The largest and most impressive of the five Elan Valley Dams, Claerwen dam holds back 48,300 megalitres of water, and I guess it's about 200 feet high. When you get there, the road divides - the left fork takes you to the base of the dam, and the right fork takes you to the top, where you can actually ride across the top of the dam, and there's a viewing platform at the middle point.
Anyway, I took the lower road first, duly admired and photographed the dam from below, and then turned around and headed for the top. Totally amazing! I parked the Insect and walked across the dam. It was a loveley warm day, and the sun was reflecting off the water, and the air was full of martins, swooping and diving for the thousands of midges.
I walked back to the bike, turned the key, pressed the start........click click silence. The Insect was completely dead. It slowly dawned on me that I'd now got a real problem. As I said, the Claerwen is over 7 miles from the nearest settlement, in the middle of the mountains, where there is absolutely no mobile phone signal. And I'm a woman, travelling alone, with all that implies. The Breakdown Services and the Police always recommend women to stay in their car if they break down, lock the doors and windows and wait for help to arrive.
But what do you do if you're on a motorcycle?
Over the far side of the dam, halfway up the opposite valley wall, nestled a little farm. I walked back down the road, took the lower dam track, and then walked up to the farm. I asked the lady if I could use her land line to call the RAC, and she very kindly obliged.
After a short wait, the RAC Call Centre answered.
"RAC Breakdown. How can I help you?"
"I've broken down"
"Can I have your membership number?"
"Yes, it's .............."
"Which motorcycle is it?"
"It's a Honda Hornet, registration S... ..."
"Can you give me your location please?"
"Yes, I'm in the Elan Valley, on top of the Claerwen Dam"
"Can I have a post code for that?"
"err.....it's a dam in the middle of some mountains. I don't think they deliver letters to it"
"Can I have your mobile number please?"
"You can, but I can't get a signal, so it's a bit pointless"
"Where are you calling from?"
"A farm on the other side of the valley"
"Is your motorcycle there?"
"No, it's broken down, on top of the Claerwen dam"
"Can I have the postcode for its location please?"

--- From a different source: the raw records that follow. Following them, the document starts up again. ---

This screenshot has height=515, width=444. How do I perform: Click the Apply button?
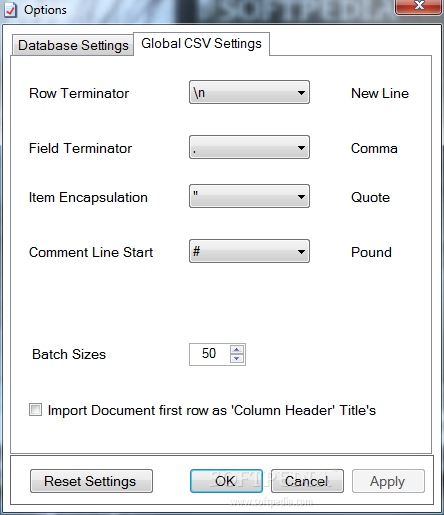coord(388,481)
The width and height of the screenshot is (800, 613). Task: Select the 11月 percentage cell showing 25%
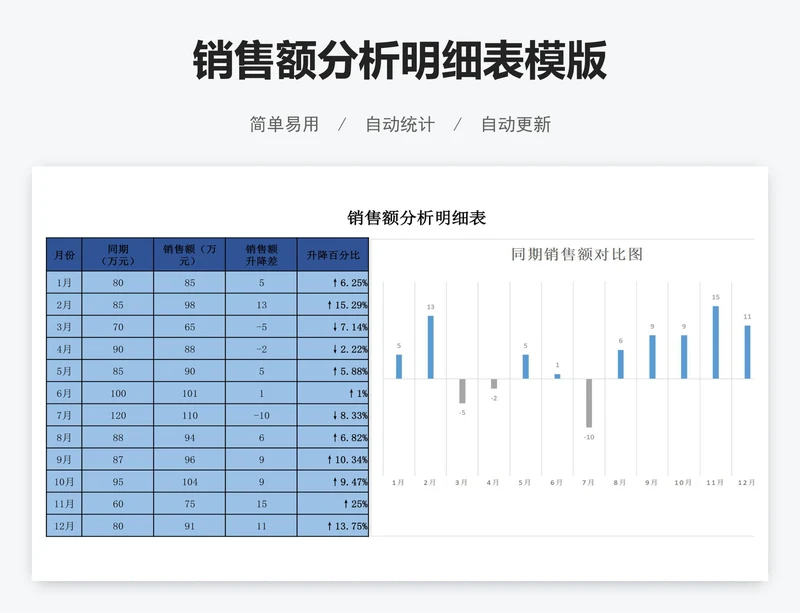click(x=333, y=504)
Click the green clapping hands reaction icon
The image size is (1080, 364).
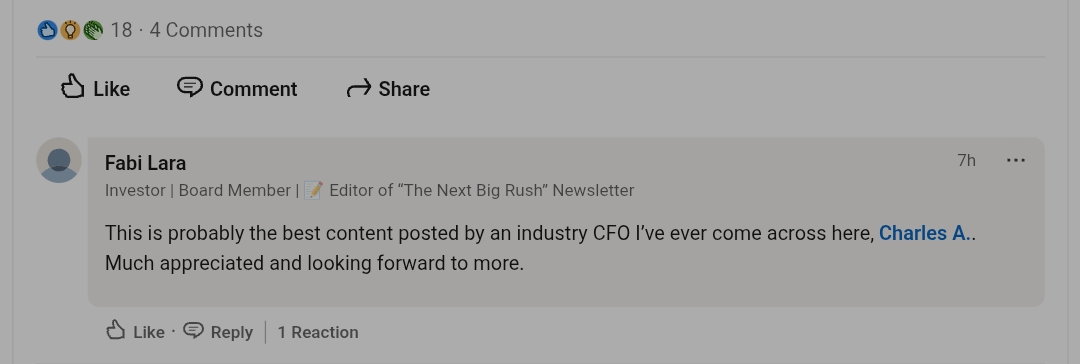pos(93,30)
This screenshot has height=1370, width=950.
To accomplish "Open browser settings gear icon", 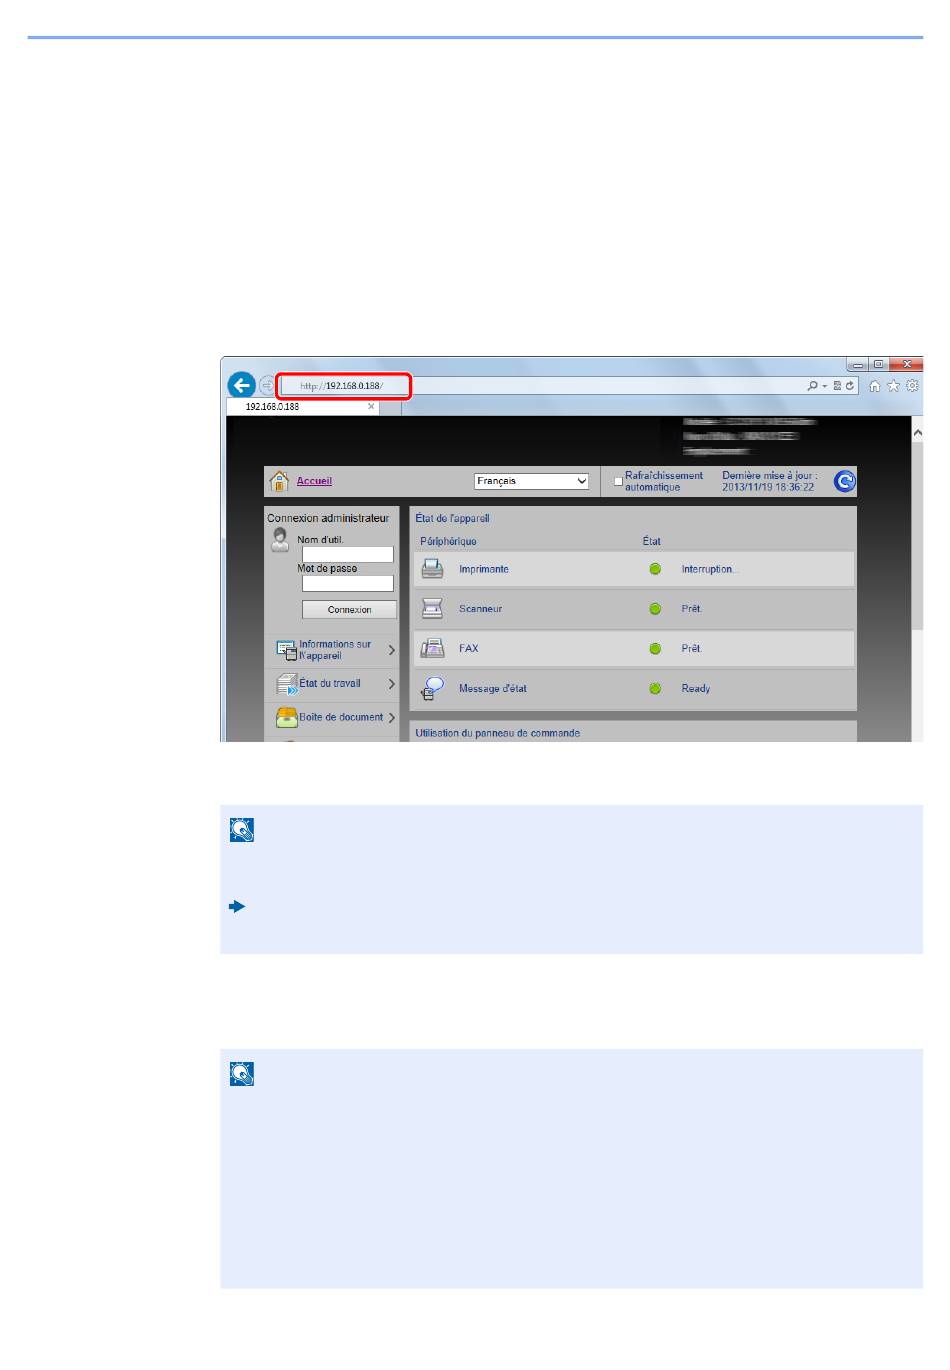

"Well, if you don't give me a postcode or a mobile number, how will our agent find you?"
"Fair question. Just tell him to look for a 200 foot high dam, at the end of a valley, with a broken down motorcycle on top of it"
Anyway, I finally got her to understand that he needed to head for the Elan Valley Heritage Centre, then ask for the way to the Claerwen dam.

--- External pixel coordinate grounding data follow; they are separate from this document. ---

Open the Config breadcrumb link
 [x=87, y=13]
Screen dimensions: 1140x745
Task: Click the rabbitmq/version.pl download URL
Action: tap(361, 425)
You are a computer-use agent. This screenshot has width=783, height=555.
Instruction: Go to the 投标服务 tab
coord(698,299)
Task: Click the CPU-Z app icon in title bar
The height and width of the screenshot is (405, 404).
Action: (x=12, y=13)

"Can you give me the post code for the Heritage Centre"
"Hold on, I'll walk the 4 or 5 miles to it and ask them"
As I said, I'd followed the road round to the base of the dam, and then crossed the valley floor to the farm. I made that around 1.5 miles. So I asked the farm lady if there was a quicker way to get back to the top of the dam.
"Yes, cross the footbridge there, go up through that stand of trees, and you will see a dried up stream bed. Follow that, and it will take you to the top."
Nice one - across the footbridge, through the trees, find the stream bed...........which is full of running water. Oh well, in for a penny.
So, hot day, full bike gear, carrying back pack and crash helmet, I start up the stream towards the top of the dam. Boy was that steep! In places I was on all fours, scrabbling for some kind of foothold with my big clunky bike boots.
I got to the top and collapsed in a heap on the grass. A nice, kind fisherman passing by gave me a bottle of water, and a much needed cigarette (I've actually given up smoking, but sometimes, you just gotta.....you know what I mean?)
About an hour later, the familiar sight of a bright orange RAC van warmed my heart. The RAC man was a very nice man. He established that the battery had died a death. In all truth, it had been on there for a very long time, and I guess the morning spent creeping around these lanes in first gear, had killed it off.
His first priority, was to get me back to civilisation, before we worked out what to do about getting bike fixed. As he said, I couldn't have broken down in a more inhospitable place. We jump started the bike. It's old technology, this one, so once started, it will run on direct current.
We cruised back to Rhayader, where there is a small off-road motorcycle and quad shop. They couldn't help with a replacement battery, but they called another shop about 30 miles away who had one, and who said they would put it on charge straight away, so that, by the time I got there, it would be almost ready to fit to the bike.
To cut a long story short, Mr. RAC started my bike again, and off I headed to get this goodly battery. The bike shop were brilliant. By the time I'd had a coffee, they'd fitted the battery free of charge, and the Insect was once more fit and healthy.
Strange experience, but hey, what doesn't kill you makes you stronger - or so they say..........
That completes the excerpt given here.